A Batalha da Ilha Vermelha entre o Senhor dos Elementais e A Serpente de Fogo foi que O Senhor dos Elementais, tendo construído uma linda gema, a transformou em um receptáculo pequeno por fora, porém imenso por dentro, e seduziu a besta para entrar no baluarte. Disse-lhe que nela estava contigo o fogo da eternidade, e a Serpente, que como seu Mestre perseguia com ambição o poder maior, ali entrou e não pôde sair. Emitia raios poderosos de fúria que pungiam quem por eles fosse tocado. No entanto, tornaria-se fonte de poder para outros aquela força. Ali permaneceu, sendo prisioneira de sua própria ganância, sendo nutrida por sua própria ira.

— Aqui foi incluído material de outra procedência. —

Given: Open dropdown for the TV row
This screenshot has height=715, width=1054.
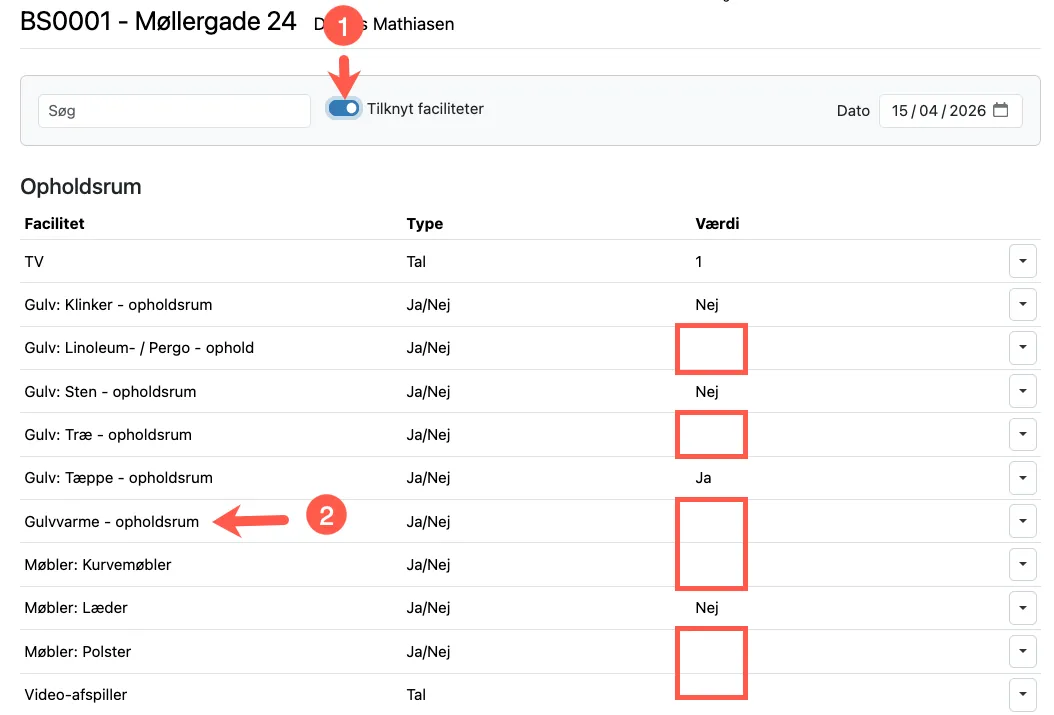Looking at the screenshot, I should click(x=1021, y=262).
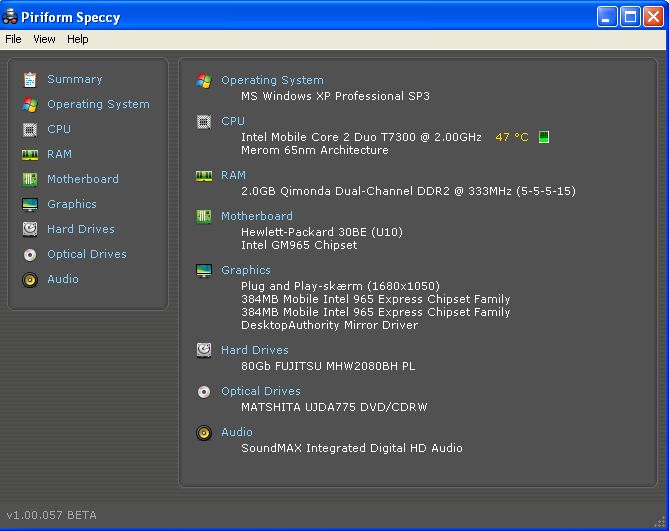
Task: Click the Audio speaker icon in sidebar
Action: tap(29, 279)
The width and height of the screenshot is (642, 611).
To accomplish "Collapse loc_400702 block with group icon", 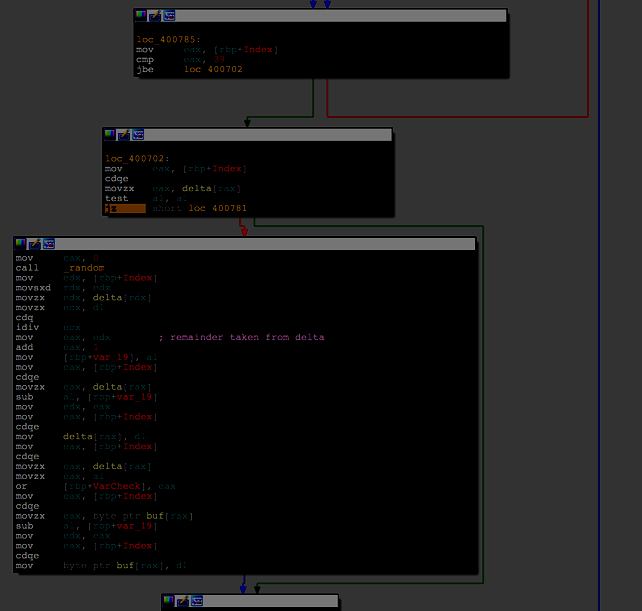I will (x=138, y=134).
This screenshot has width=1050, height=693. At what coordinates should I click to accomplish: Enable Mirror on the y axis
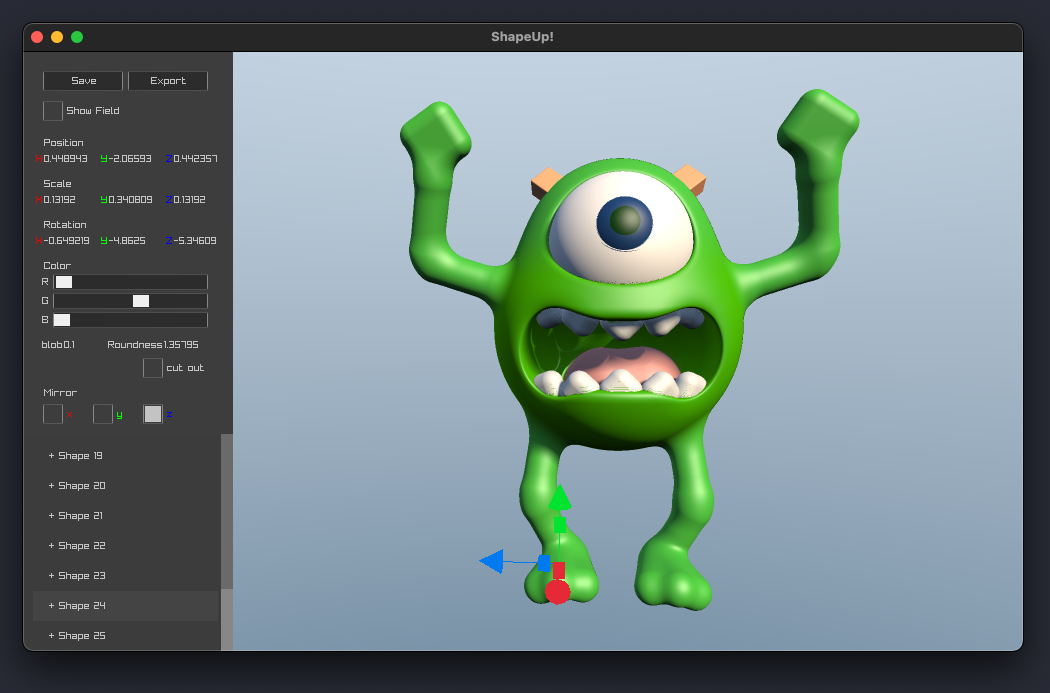(x=103, y=414)
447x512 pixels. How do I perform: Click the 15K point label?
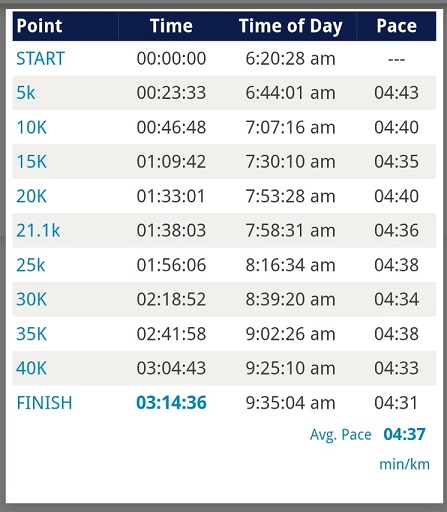[x=32, y=162]
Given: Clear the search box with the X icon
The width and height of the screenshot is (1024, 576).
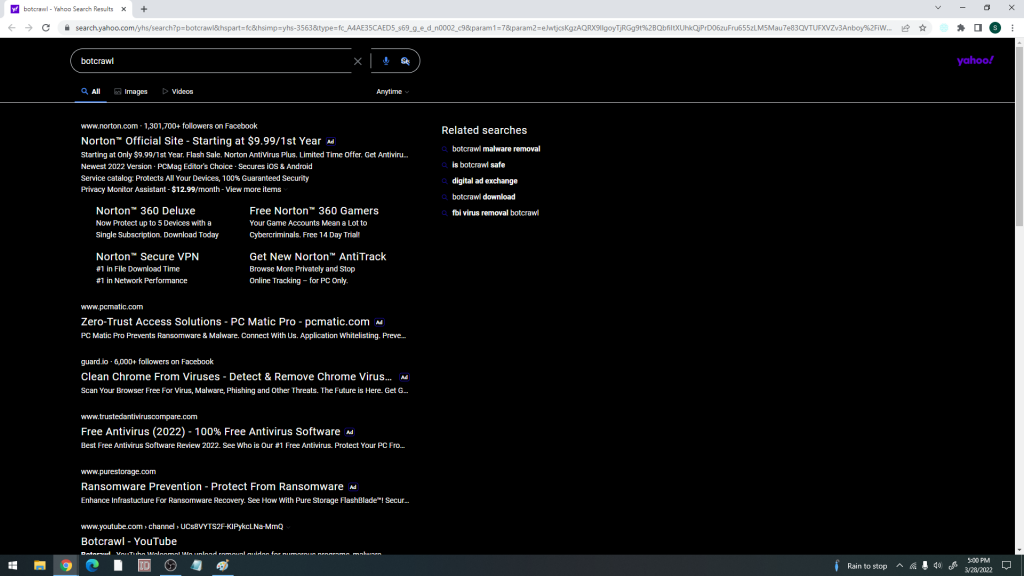Looking at the screenshot, I should [x=358, y=61].
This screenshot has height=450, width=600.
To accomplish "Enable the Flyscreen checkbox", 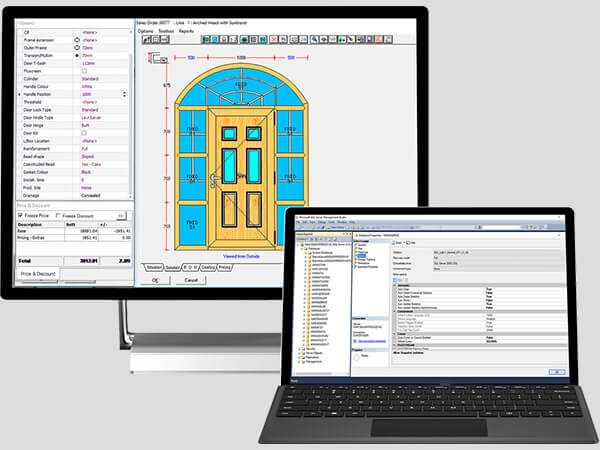I will [x=84, y=70].
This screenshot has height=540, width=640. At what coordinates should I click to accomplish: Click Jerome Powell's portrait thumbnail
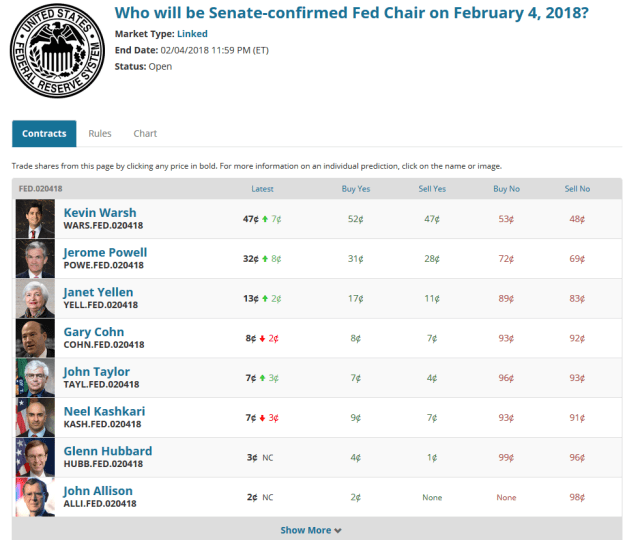point(35,258)
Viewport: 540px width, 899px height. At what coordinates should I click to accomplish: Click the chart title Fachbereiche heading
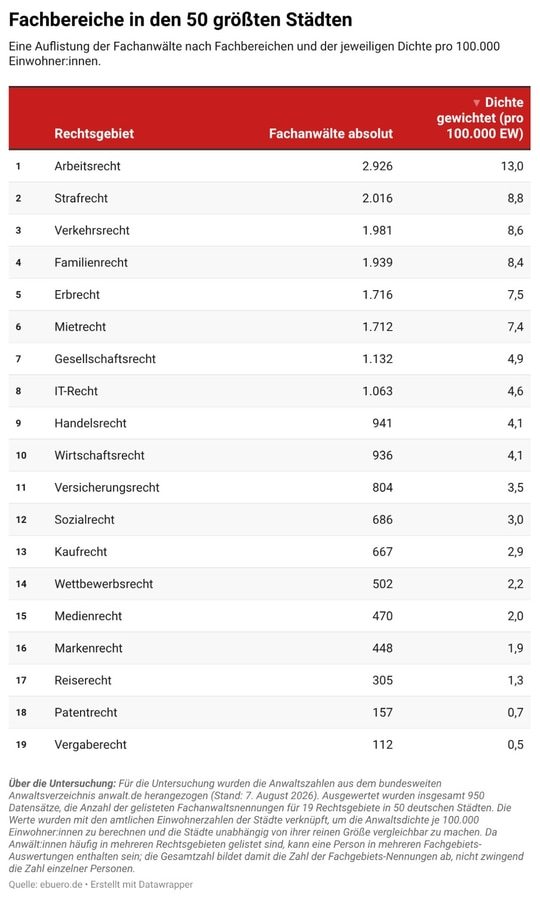(x=180, y=20)
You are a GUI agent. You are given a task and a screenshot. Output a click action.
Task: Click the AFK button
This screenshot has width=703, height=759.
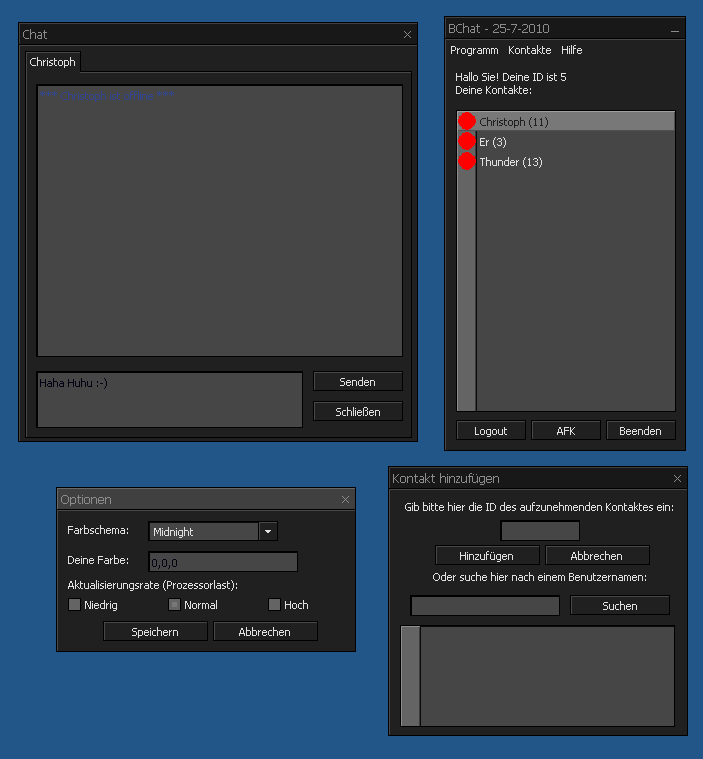[x=565, y=431]
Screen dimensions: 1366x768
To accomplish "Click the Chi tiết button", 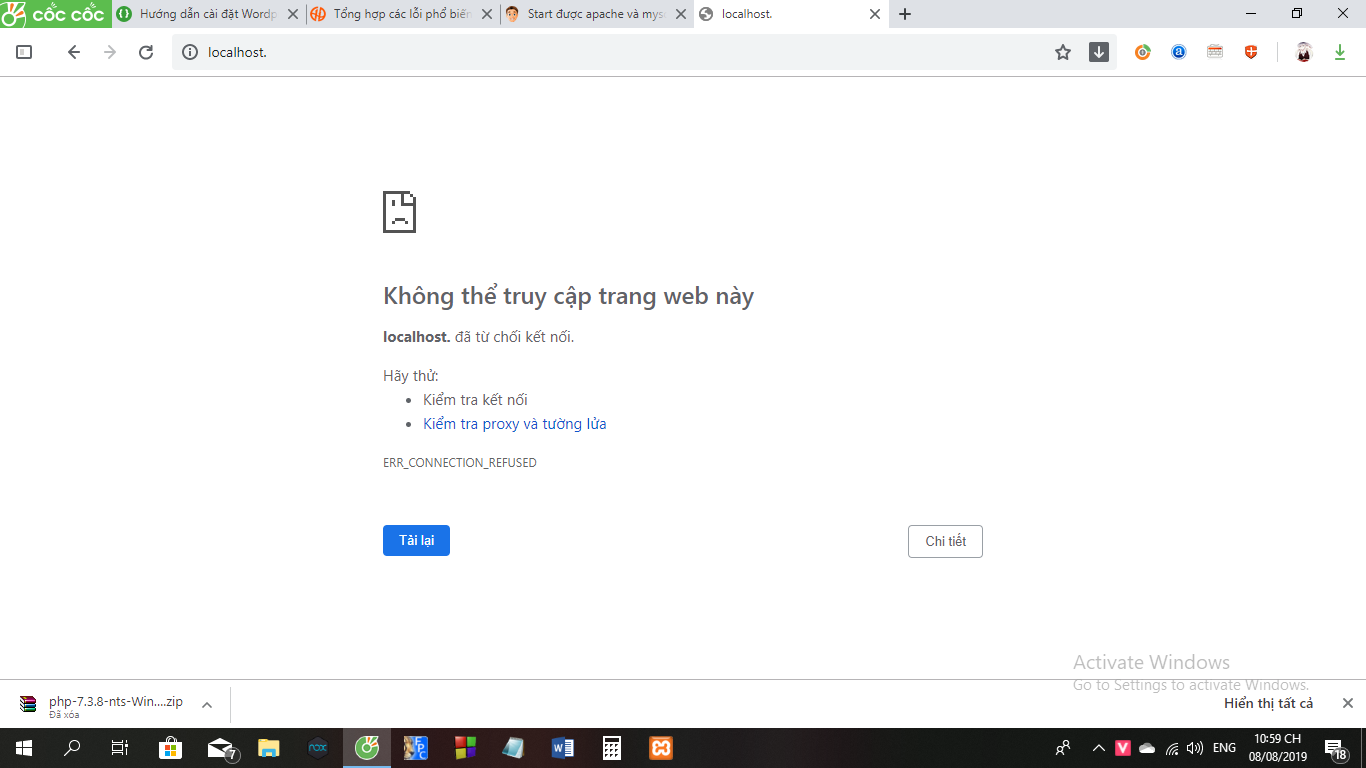I will tap(945, 541).
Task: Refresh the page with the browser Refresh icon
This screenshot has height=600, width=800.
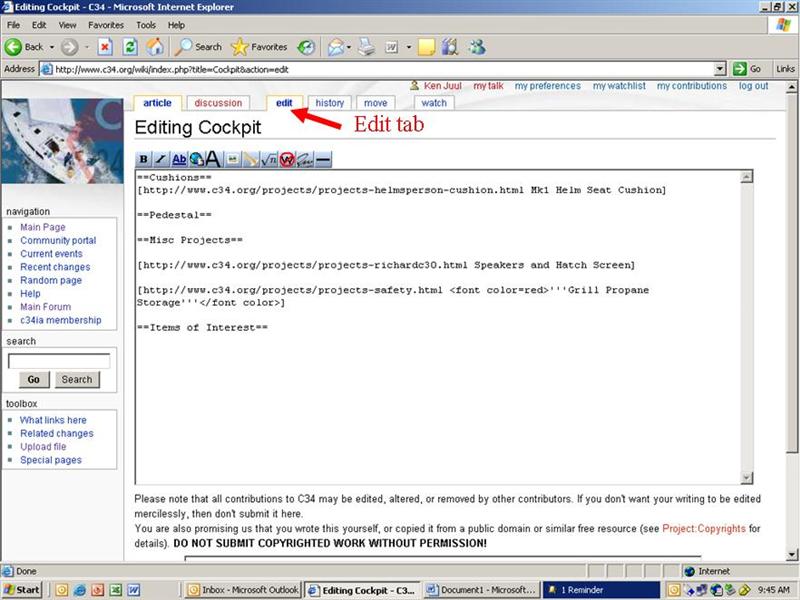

A Batalha da Segunda Cidade Anciã, em Selqet, entre a Tormenta de Areias e o Bardo, foi que das areias do deserto levantou-se a Tempestade ora em forma de onda, ora em forma de turbilhão: a areia viva cuja violência não pôde ser resolvida ou tampouco abrandada. Consumiu, assim a Segunda Cidade Anciã e tudo que havia ao seu redor, chicoteado infinitamente a tudo com suas braças de areia que iam acima dos céus. E o Bardo, que não podia contra aquela fúria, invocou as águas com o canto de sua voz para deitarem a areia ao chão, e confinou a tempestade aos limites dos veios que circundavam Selqet. A tal encantamento é que ficou submetida a devastadora Besta, e não pode avançar com suas raias para outras bandas vizinhas.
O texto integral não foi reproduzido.